One container shouldn’t be able to gain control over another’s resources, because if that container is then compromised it could compromise the entire system. This method of attack is similar to how the CPU bug Meltdown works; different threads of a processor should be isolated from each other. Similarly, processes running on different virtual systems (containers) should be isolated from other containers.

Namespaces achieve this isolation at a kernel level. Similar to how the application chroot works, which jails a process in a different root directory, namespaces separate other aspects of the system. There are seven namespaces available:

• Mount (mnt) Very similar to chroot, the Mount namespace virtually partitions the file system. Processes running in separate mount namespaces cannot access files outside of their mount point. Because this is done at a kernel level, it’s much more secure than changing the root directory with chroot.
• Process (pid) In Linux, the first processes spawn as children of PID 1, which forms the root of the process tree. The process namespace cuts off a branch of the PID tree, and doesn’t allow access further up the branch. Processes in child namespaces will actually have multiple PIDs—the first one representing the global PID used by the main system, and the second PID representing the PID within the child process tree, which will restart from 1.
• Interprocess Communication (ipc) This namespace controls whether or not processes can talk directly to one another.
• Network (net) This namespace manages which network devices a process can see. However, this doesn’t automatically set up anything for you—you’ll still need to create virtual network devices, and manage the connection between global network interfaces and child network interfaces. Containerization software like Docker already has this figured out, and can manage networking for you. User. This namespace allows process to have “virtual root” inside their own namespace, without having actual root access to the parent system. It also partitions off UID and GID information, so child namespaces can have their own user configurations.
• UNIX Time Sharing (UTS) This namespace controls hostname and domain information, and allows processes to think they’re running on differently named servers.
• Cgroup is another kernel feature very similar to namespaces. Cgroups allow the system to define resource limits (CPU, memory, disk space, network traffic, etc.) to a group of processes. This is a useful feature for containerized apps, but it doesn’t do any kind of “information isolation” like namespaces would. The cgroup namespace is a separate thing, and only controls which cgroups a process can see, and does not assign it to a specific cgroup.

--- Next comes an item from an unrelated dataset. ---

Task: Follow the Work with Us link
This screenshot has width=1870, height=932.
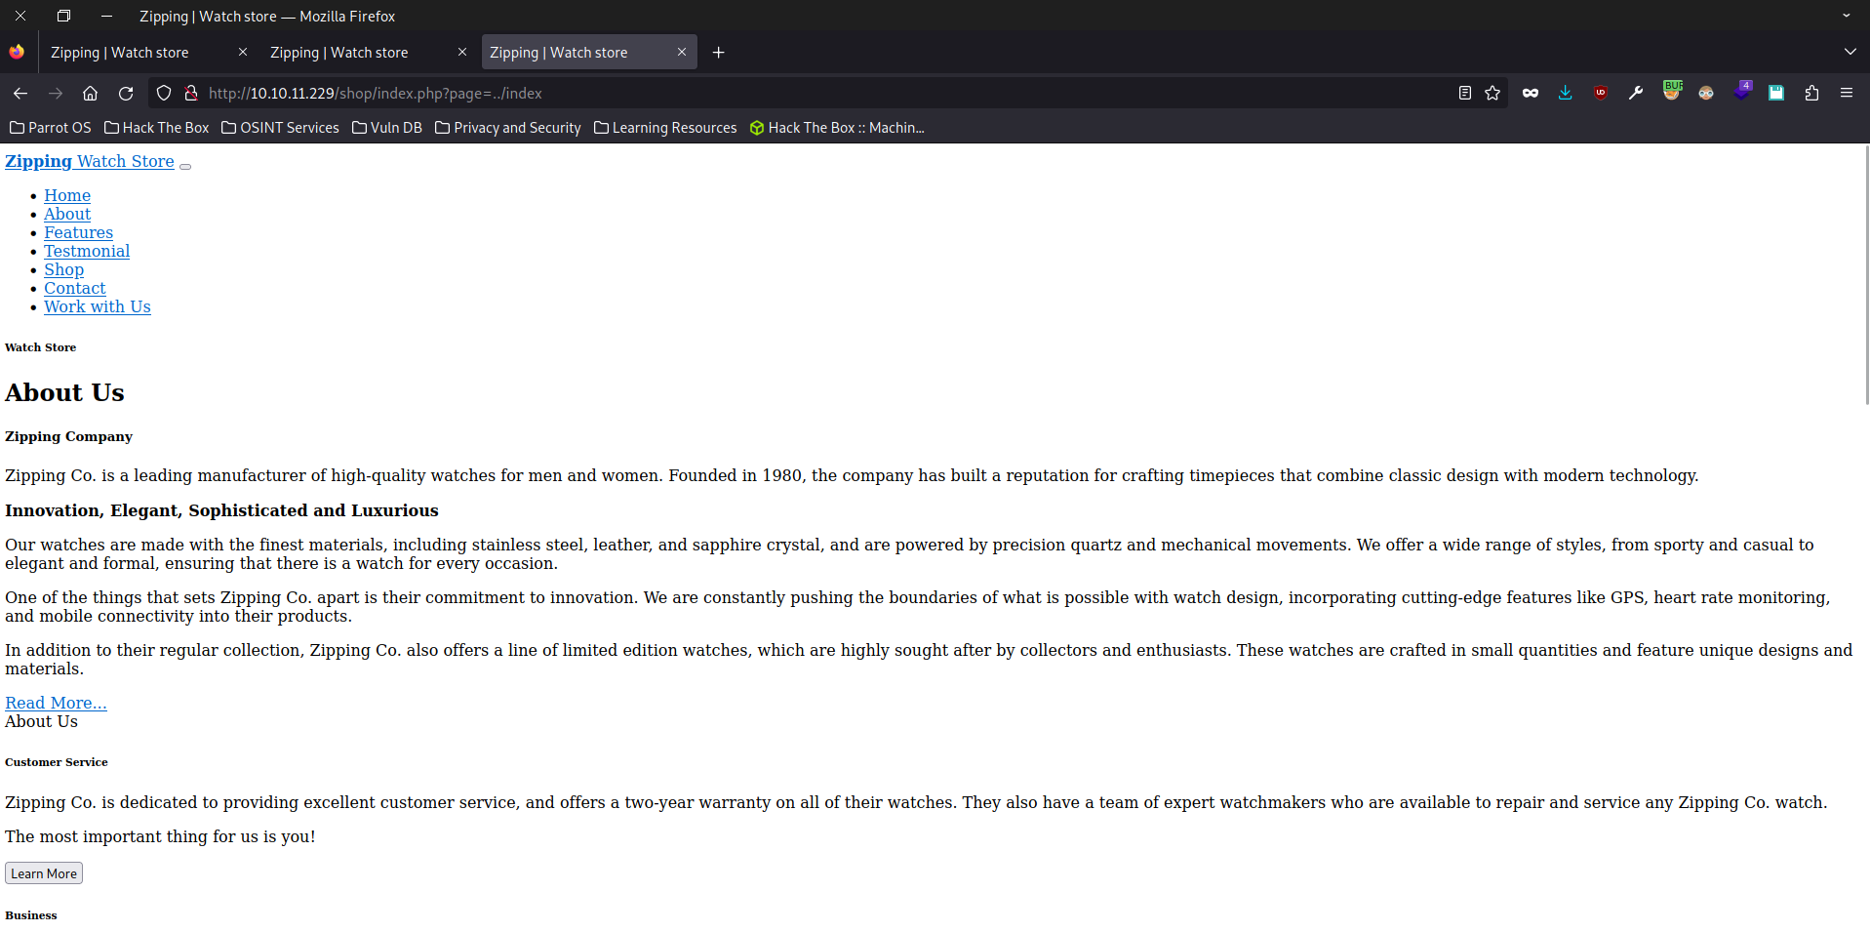Action: click(97, 306)
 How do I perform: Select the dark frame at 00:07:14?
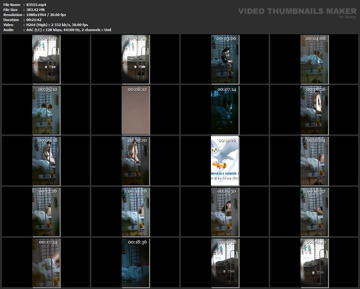[225, 110]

By default, any process you run uses the global namespaces, and most process on your system do as well unless otherwise specified.

Difference between cgroups and namespaces

• cgroup: Control Groups provide a mechanism for aggregating/partitioning sets of tasks, and all their future children, into hierarchical groups with specialized behaviour.
• namespace: wraps a global system resource in an abstraction that makes it appear to the processes within the namespace that they have their own isolated instance of the global resource.

In short:

• Cgroups = limits how much resources you can use;
• namespaces = limits what you can see (and therefore use)

Cgroups involve resource metering and limiting:

• memory
• CPU
• block I/O
• network

Namespaces provide processes with their own view of the system

• pid
• net
• mnt
• uts
• ipc